How to Travel with a Salmon is, I think, a very good short introduction to Eco’s brisk and clever writing style and his sense of sly and subtle humour. It definitely made me laugh out loud in places, and I spent much of the rest of the book trying and failing to keep a straight face. It’s also a very good travel book, since the essays are short enough to be read in little chunks and funny enough to be a welcome distraction from whatever craziness happens to be plaguing your immediate surroundings.

On Literature by Umberto Eco (2005)

Another collection of writings by Eco, all of a more literary and/or scholarly bent. Most of them were given as talks or written as papers for conferences, and the array of subject matter is extremely broad and…I think ‘erudite’ is probably the best word for it. There are essays about the literary style of Marx’s Communist Manifesto, observations on the use of style and symbolism in different authors’ works, an interesting essay which attempts to evaluate ideas of ‘highbrow’ and ‘lowbrow’ literature, and a rather critical one about the wit of Oscar Wilde (he doesn’t dislike Wilde’s aphorisms per se, but considers them more shallow and superficial than most people tend to think). More than a few of the essays, I freely admit, go over my head — primarily because in them Eco is discussing or making references to books I have not actually read or even heard of before. But they do pique my interest in the books he happens to be talking about, so perhaps one of these days I will come back to my copy of On Literature and find that something he’s written makes more sense to me at that point then it does right now.

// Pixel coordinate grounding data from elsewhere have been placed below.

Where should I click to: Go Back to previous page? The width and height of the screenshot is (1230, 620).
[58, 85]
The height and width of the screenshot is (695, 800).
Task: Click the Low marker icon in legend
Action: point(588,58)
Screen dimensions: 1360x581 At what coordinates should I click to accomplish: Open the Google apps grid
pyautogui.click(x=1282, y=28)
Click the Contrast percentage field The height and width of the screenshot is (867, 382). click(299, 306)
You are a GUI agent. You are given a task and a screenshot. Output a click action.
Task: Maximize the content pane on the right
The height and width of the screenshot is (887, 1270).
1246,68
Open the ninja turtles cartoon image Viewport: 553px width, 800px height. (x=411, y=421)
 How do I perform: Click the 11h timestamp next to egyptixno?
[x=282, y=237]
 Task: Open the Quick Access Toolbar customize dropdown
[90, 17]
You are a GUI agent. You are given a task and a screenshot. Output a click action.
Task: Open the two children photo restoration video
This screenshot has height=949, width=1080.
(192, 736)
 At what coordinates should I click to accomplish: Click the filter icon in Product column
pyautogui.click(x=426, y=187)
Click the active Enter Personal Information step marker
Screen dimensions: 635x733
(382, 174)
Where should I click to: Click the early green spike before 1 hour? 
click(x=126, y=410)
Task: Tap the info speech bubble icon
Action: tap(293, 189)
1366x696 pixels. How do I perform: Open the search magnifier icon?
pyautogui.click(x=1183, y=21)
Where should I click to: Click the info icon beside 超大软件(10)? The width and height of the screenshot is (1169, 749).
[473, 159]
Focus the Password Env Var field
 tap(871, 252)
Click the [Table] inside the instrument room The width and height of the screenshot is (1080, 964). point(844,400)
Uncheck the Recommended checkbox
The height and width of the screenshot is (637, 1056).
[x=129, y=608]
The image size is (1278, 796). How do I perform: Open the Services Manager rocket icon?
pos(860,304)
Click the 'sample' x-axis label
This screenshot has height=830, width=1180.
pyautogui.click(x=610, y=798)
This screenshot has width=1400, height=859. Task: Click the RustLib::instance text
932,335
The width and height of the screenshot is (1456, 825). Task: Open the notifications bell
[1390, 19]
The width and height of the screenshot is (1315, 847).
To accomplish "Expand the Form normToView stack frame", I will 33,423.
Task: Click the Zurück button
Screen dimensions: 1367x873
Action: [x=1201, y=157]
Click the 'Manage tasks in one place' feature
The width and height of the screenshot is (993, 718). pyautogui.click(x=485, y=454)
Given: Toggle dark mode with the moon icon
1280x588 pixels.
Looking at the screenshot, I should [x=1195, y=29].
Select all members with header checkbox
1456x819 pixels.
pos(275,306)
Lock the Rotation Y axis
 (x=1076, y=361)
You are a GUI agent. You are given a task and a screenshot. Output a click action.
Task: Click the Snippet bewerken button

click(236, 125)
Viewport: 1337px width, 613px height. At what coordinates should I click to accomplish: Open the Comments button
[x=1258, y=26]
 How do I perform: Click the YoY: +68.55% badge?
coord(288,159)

One of the most interesting essays in this collection — my favourite, in fact — explains how he writes, or how he worked to develop the ideas for the works that he’s best known for writing (The Name of the Rose and Foucault’s Pendulum in particular). The amount of time and effort Eco puts into his work really shows when he explains how he crafts his stories. One point in particular worth mentioning is how he tends to write dialogue in relation to time — if two people were walking down a corridor having a conversation, he says, and the conversation had to finish before they reached the end of the corridor, then he (as author) would have to figure out the length of the corridor so that he could time the length of the conversation in his head and adjust his characters’ walking speed accordingly. It’s this kind of detail that really make his work stand out. Speaking as someone who enjoys finding out what makes authors tick, it’s a pleasure to see in this collection of essays that Eco is also very much interested in learning about authors and the things that make them tick.